Kicking The Sock
In October 1940, in the poor town of Tres Coracoes in the state of Minas Gerais in Brazil, soccer player Dondinho and his wife Celeste Nascimento gave birth to their first child. They christened him Edson Arantes de Nascimento. Two years later another son, Zoca, was born (he was briefly a pro soccer player before becoming a lawyer). His parents couldn't afford to buy Edson a soccer ball, so his father took an old sock and stuffed it with rags, and the child would run shoeless through the streets and kick the sock.
When Edson was six, his family moved to the larger town of Bauru, a railroad junction in southern Brazil. He often skipped school to practice soccer in the fields. To try to earn money for a soccer ball, Edson shined shoes and sold roasted peanuts outside movie theaters. With his friends, he formed a team called the Shoeless Ones. They played barefooted soccer — which later became known as "pelada," after Pele — on the streets or vacant lots. Pele developed many of his feints and unorthodox dribbling maneuvers playing these rough-and-tumble street games.
Pele left school for good after fourth grade, expelled when the head schoolmaster caught him playing soccer during the school day. He took a job as a cobbler's apprentice for $2 a day. His family called him Dico, but his friends bestowed the nickname Pele, which means nothing in Portuguese or any other language. At first he resisted the name because he thought it was an insult, but then he embraced it. In pickup games around Bauru Pele was often the youngest player.

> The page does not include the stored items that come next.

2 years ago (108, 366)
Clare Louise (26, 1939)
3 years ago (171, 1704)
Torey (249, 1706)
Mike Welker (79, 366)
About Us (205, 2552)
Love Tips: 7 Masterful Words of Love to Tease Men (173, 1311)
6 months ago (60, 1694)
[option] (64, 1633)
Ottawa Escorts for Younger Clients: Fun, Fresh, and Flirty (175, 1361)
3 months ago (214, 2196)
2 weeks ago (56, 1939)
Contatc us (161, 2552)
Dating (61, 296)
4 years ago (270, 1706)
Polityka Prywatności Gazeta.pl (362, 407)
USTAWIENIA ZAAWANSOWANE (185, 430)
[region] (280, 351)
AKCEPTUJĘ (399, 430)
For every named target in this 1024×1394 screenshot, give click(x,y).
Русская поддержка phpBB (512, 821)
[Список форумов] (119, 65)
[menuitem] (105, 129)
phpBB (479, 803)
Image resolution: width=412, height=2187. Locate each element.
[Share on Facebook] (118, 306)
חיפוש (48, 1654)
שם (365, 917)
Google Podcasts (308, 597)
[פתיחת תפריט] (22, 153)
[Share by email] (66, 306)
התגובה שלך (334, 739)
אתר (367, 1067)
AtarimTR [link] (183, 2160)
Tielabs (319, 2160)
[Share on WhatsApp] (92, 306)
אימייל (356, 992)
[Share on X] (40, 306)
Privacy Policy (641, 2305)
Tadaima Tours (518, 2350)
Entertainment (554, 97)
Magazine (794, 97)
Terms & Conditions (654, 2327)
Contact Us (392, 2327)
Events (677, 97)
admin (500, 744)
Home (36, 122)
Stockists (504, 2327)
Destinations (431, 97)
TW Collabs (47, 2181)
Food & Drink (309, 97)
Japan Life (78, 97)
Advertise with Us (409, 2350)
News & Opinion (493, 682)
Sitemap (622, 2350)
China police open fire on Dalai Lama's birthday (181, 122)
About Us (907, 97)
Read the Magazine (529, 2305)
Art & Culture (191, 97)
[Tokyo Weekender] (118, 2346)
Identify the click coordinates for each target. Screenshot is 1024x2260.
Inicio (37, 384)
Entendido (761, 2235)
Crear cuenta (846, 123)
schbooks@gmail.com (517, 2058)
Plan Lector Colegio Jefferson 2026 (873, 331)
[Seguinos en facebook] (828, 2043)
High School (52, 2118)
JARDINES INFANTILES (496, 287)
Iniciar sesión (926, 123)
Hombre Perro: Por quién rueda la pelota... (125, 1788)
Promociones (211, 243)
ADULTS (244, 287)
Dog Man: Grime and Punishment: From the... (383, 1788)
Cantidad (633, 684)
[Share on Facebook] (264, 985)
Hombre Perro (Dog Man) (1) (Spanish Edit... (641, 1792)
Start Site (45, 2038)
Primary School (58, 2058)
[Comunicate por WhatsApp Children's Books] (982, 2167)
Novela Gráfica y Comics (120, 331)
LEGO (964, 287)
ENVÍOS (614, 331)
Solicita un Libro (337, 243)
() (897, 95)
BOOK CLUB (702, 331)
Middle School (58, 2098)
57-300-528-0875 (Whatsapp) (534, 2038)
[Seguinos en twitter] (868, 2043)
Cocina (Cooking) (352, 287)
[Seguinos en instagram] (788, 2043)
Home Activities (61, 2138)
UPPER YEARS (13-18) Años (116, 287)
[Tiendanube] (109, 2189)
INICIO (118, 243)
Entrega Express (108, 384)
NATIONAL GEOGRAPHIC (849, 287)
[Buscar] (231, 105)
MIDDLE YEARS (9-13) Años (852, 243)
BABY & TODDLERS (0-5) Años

At age 11, Pele was discovered by Waldemar de Brito, one of Brazil's top players. De Brito took him under his wing and trained him in secret. When Pele was 12, de Brito placed him on the local junior club, Baquinho. Pele danced home the day he got his own uniform, because finally he was a real soccer player like his father. "It may not seem such a big deal to some, but to me it was one of the thrills of my life," Pele later revealed to biographer Joe Marcus. He scored many goals for Baquinho, using both his feet and his head to drive balls into the net. Pele's scoring, dribbling and passing skills made him the talk of Brazilian junior soccer.